▶ [Work item]: Set down the whole listing that follows, precisely as written.
[Provided records]
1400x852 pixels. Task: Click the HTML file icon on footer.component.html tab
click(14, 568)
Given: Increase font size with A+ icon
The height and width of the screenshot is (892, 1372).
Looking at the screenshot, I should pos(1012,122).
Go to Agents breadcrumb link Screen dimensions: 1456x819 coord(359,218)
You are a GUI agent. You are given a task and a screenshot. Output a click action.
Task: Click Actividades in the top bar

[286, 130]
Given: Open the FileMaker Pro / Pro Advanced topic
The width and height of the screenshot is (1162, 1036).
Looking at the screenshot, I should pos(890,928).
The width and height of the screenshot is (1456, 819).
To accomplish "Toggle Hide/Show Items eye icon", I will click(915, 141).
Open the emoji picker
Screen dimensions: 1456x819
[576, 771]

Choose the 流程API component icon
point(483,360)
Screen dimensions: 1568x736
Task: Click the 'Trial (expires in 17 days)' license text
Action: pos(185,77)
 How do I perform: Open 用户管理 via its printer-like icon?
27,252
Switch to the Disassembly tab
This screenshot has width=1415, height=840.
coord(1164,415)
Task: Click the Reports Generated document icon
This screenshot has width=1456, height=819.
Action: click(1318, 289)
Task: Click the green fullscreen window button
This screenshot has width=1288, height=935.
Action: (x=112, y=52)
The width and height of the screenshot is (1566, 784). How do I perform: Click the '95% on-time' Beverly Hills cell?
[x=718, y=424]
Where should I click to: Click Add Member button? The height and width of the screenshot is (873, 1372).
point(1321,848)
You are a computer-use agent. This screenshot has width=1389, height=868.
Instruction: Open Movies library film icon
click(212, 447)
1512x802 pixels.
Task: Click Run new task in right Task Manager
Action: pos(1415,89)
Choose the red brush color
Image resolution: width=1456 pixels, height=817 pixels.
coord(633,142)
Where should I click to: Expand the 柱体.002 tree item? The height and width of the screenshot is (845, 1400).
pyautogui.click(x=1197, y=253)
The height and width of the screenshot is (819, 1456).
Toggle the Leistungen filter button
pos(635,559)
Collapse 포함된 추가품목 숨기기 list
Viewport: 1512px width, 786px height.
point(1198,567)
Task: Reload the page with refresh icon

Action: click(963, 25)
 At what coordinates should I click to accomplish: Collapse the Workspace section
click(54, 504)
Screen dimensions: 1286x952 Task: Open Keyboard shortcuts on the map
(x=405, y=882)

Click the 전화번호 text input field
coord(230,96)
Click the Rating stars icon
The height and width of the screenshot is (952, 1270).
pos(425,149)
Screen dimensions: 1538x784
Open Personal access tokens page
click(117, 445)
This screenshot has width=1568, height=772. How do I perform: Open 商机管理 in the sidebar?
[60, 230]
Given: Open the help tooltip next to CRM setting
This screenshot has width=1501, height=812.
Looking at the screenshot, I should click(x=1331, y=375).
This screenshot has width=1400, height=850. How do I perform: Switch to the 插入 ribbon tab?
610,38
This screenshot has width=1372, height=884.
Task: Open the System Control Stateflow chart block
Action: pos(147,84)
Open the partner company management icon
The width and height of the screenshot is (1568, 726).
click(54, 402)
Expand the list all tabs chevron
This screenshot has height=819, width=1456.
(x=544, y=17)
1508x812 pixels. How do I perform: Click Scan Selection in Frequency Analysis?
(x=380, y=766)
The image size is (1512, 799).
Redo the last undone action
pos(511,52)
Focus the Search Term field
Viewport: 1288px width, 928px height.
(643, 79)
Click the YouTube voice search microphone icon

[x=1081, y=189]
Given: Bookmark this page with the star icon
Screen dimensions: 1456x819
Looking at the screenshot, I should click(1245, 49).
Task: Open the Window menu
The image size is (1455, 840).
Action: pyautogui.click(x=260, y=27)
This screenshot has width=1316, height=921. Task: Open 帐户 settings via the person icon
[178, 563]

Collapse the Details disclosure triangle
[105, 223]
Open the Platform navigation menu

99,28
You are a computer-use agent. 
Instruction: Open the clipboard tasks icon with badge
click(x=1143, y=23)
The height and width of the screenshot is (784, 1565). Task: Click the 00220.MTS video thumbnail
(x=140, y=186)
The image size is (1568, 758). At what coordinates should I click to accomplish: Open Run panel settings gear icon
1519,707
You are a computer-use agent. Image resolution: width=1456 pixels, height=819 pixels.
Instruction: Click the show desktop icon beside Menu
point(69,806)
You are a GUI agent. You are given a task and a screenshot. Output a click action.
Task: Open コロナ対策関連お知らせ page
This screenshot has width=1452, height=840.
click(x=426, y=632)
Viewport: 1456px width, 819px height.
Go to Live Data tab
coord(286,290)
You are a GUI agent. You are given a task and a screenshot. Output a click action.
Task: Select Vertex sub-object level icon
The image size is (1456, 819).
[/Provided records]
▶ [Exercise solution]:
1400x852 pixels. Task: Click the HTML file icon on footer.component.html tab
click(14, 568)
Given: Increase font size with A+ icon
The height and width of the screenshot is (892, 1372).
Looking at the screenshot, I should pos(1012,122).
Go to Agents breadcrumb link Screen dimensions: 1456x819 coord(359,218)
You are a GUI agent. You are given a task and a screenshot. Output a click action.
Task: Click Actividades in the top bar

[286, 130]
Given: Open the FileMaker Pro / Pro Advanced topic
The width and height of the screenshot is (1162, 1036).
Looking at the screenshot, I should pos(890,928).
The width and height of the screenshot is (1456, 819).
To accomplish "Toggle Hide/Show Items eye icon", I will click(915, 141).
Open the emoji picker
Screen dimensions: 1456x819
[576, 771]

Choose the 流程API component icon
point(483,360)
Screen dimensions: 1568x736
Task: Click the 'Trial (expires in 17 days)' license text
Action: pos(185,77)
 How do I perform: Open 用户管理 via its printer-like icon?
27,252
Switch to the Disassembly tab
This screenshot has width=1415, height=840.
coord(1164,415)
Task: Click the Reports Generated document icon
This screenshot has width=1456, height=819.
Action: click(1318, 289)
Task: Click the green fullscreen window button
This screenshot has width=1288, height=935.
Action: (x=112, y=52)
The width and height of the screenshot is (1566, 784). How do I perform: Click the '95% on-time' Beverly Hills cell?
[x=718, y=424]
Where should I click to: Click Add Member button? The height and width of the screenshot is (873, 1372).
point(1321,848)
You are a computer-use agent. This screenshot has width=1389, height=868.
Instruction: Open Movies library film icon
click(212, 447)
1512x802 pixels.
Task: Click Run new task in right Task Manager
Action: pos(1415,89)
Choose the red brush color
Image resolution: width=1456 pixels, height=817 pixels.
coord(633,142)
Where should I click to: Expand the 柱体.002 tree item? The height and width of the screenshot is (845, 1400).
pyautogui.click(x=1197, y=253)
The height and width of the screenshot is (819, 1456).
Toggle the Leistungen filter button
pos(635,559)
Collapse 포함된 추가품목 숨기기 list
Viewport: 1512px width, 786px height.
point(1198,567)
Task: Reload the page with refresh icon

Action: click(963, 25)
 At what coordinates should I click to accomplish: Collapse the Workspace section
click(54, 504)
Screen dimensions: 1286x952 Task: Open Keyboard shortcuts on the map
(x=405, y=882)

Click the 전화번호 text input field
coord(230,96)
Click the Rating stars icon
The height and width of the screenshot is (952, 1270).
pos(425,149)
Screen dimensions: 1538x784
Open Personal access tokens page
click(117, 445)
This screenshot has width=1568, height=772. How do I perform: Open 商机管理 in the sidebar?
[60, 230]
Given: Open the help tooltip next to CRM setting
This screenshot has width=1501, height=812.
Looking at the screenshot, I should click(x=1331, y=375).
This screenshot has width=1400, height=850. How do I perform: Switch to the 插入 ribbon tab?
610,38
This screenshot has width=1372, height=884.
Task: Open the System Control Stateflow chart block
Action: pos(147,84)
Open the partner company management icon
The width and height of the screenshot is (1568, 726).
click(54, 402)
Expand the list all tabs chevron
This screenshot has height=819, width=1456.
(x=544, y=17)
1508x812 pixels. How do I perform: Click Scan Selection in Frequency Analysis?
(x=380, y=766)
The image size is (1512, 799).
Redo the last undone action
pos(511,52)
Focus the Search Term field
Viewport: 1288px width, 928px height.
(643, 79)
Click the YouTube voice search microphone icon

[x=1081, y=189]
Given: Bookmark this page with the star icon
Screen dimensions: 1456x819
Looking at the screenshot, I should click(1245, 49).
Task: Open the Window menu
The image size is (1455, 840).
Action: pyautogui.click(x=260, y=27)
This screenshot has width=1316, height=921. Task: Open 帐户 settings via the person icon
[178, 563]

Collapse the Details disclosure triangle
[105, 223]
Open the Platform navigation menu

99,28
You are a computer-use agent. 
Instruction: Open the clipboard tasks icon with badge
click(x=1143, y=23)
The height and width of the screenshot is (784, 1565). Task: Click the 00220.MTS video thumbnail
(x=140, y=186)
The image size is (1568, 758). At what coordinates should I click to accomplish: Open Run panel settings gear icon
1519,707
You are a computer-use agent. Image resolution: width=1456 pixels, height=819 pixels.
Instruction: Click the show desktop icon beside Menu
point(69,806)
You are a GUI agent. You are given a task and a screenshot. Output a click action.
Task: Open コロナ対策関連お知らせ page
This screenshot has width=1452, height=840.
click(x=426, y=632)
Viewport: 1456px width, 819px height.
Go to Live Data tab
coord(286,290)
You are a GUI agent. You are given a task and a screenshot. Output a click action.
Task: Select Vertex sub-object level icon
The image size is (1456, 819).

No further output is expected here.